男の一人暮らしにしては観葉植物がたくさん置いてあって、温かみがある部屋だった。
きっと会社でも人望あるんだろう。たかが隣の部屋の高校生を気にかけて、家にまで上げてくれるんだから。
蓮見さんは本当に優しい。
さっき、もし……本当に親父に叩き出されていたとしたら、彼の優しさで頭がおかしくなってしまうところだった。
「蓮実さんって付き合ってるひといないの?」
「え? い、いないよ」
「どうして? そんなにかっこいいのに」
お世辞ではなく、蓮実は背も高く顔立ちも整っている。三十代半ばなのだろうが、実年齢よりずっと若く見える。
「かっこいいなんて言ってくれるのは咲人君だけだよ」
彼は恥ずかしそうに微笑み、お茶の準備を始めた。
これまで生きていた世界にはいないタイプだ。咲人は自分勝手に振る舞い、威張り散らす大人しか知らなかった。軽く困惑してるし、警戒もしている。彼のことなんて何も知らないけど、これが彼の本当の姿なら嫉妬すら覚えてしまう。
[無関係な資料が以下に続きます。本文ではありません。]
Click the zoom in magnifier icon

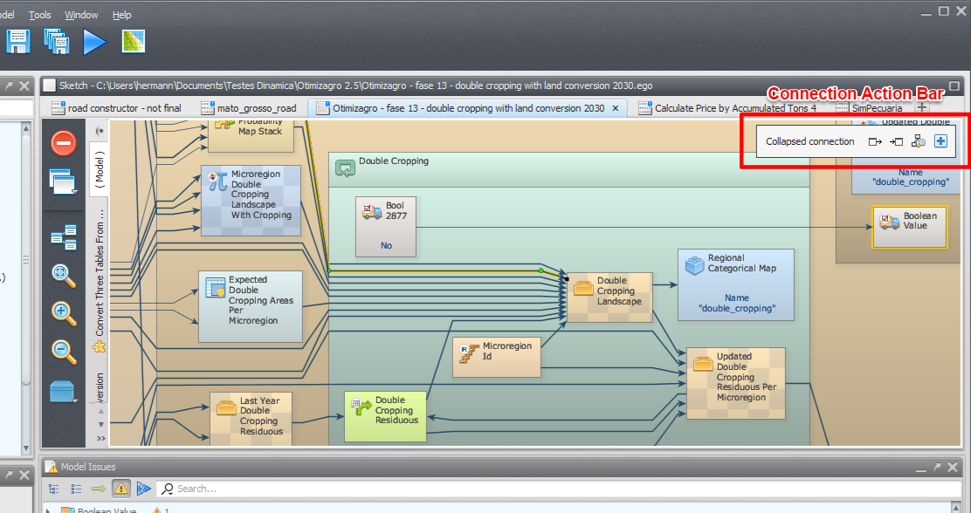coord(64,312)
脅すネタに使えると思っていたけど、脅したい理由が変わってきた。
彼を手に入れたい。優しい世界しか知らなそうな彼に、汚い自分を見てほしい。
「咲人君……わっ!」
彼がお湯を沸かして背を向けてるところに、後ろから抱き着いた。
「危ないよ。ポットが倒れたら大変……」
「ねぇ蓮実さん、彼女がいないなら俺と付き合ってよ。俺、もっと蓮実さんのことが知りたい」
胸に回していた手を下へ移動する。見た目は華奢だけど、触ってみると男の身体だ、と息を飲んだ。
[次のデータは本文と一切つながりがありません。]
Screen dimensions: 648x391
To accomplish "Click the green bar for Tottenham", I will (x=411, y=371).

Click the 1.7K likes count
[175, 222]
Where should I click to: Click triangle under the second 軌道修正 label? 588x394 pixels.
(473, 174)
このスーツを脱がせたら……どれだけ満足できるだろう。
ベルトに手をかける。この流れだけは得意で、戸惑う彼を制しあっという間にチャックを下ろした。もたもたしていたら怒鳴る奴もいるから必然的に身についたことだ。
「じっとしてて」
ズボンの中に手を入れ、下着をまさぐる。柔らかい膨らみは、刺激するとどんどん固くなった。
「咲人く……やめなさい……!」
彼がようやく本気で抵抗し始めたので、すかさずスマホの画面を翳した。
そこには彼と、もう一人の男がキスをしてる姿が映し出されている。
「なん……で、それ……っ」
「あはっ。結婚しない理由はこれかな。蓮実さん、男が好きなんでしょ?」
振り返った彼の、絶望に満ちた顔。可哀想だけど、可愛い。加虐心をくすぐられる。自分の中にこんな酷い一面があるなんて知らなかった。
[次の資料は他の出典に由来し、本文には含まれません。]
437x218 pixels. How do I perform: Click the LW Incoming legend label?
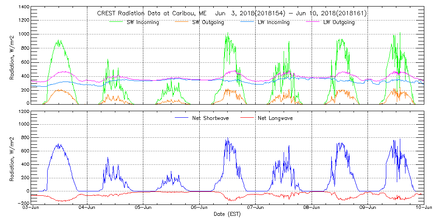point(274,22)
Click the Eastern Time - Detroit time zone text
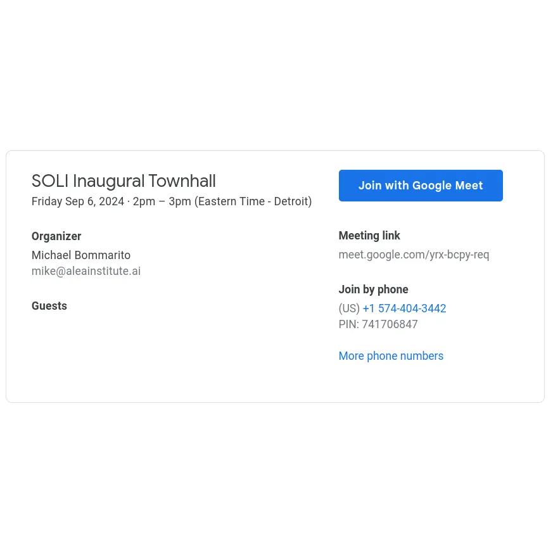The height and width of the screenshot is (553, 553). pyautogui.click(x=253, y=201)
「蓮実さん、これバラされたくなかったら俺の言うこと聞いてよ。安心して、別にお金なんていらないから」
だから、えっと……何が欲しいんだっけ。
蓮実さん、もそうだけど。それよりもっと深い“なにか”が欲しい。
頭が回らないし言葉が出てこない。めんどくさくなって彼の口を塞いだ。シャツを捲り上げると、白い肌と突起が顔を覗かせた。意外と筋肉質だ。顔と身体のギャップに惹かれて、また胸が熱くなる。
ズボンと下着を引き下ろし、彼の高ぶった性器を口に含む。まるでおっぱいに食いつく赤ん坊のようだ。
買ってきてもらったジュースがぬるくなるまで、それは長く長く続いた。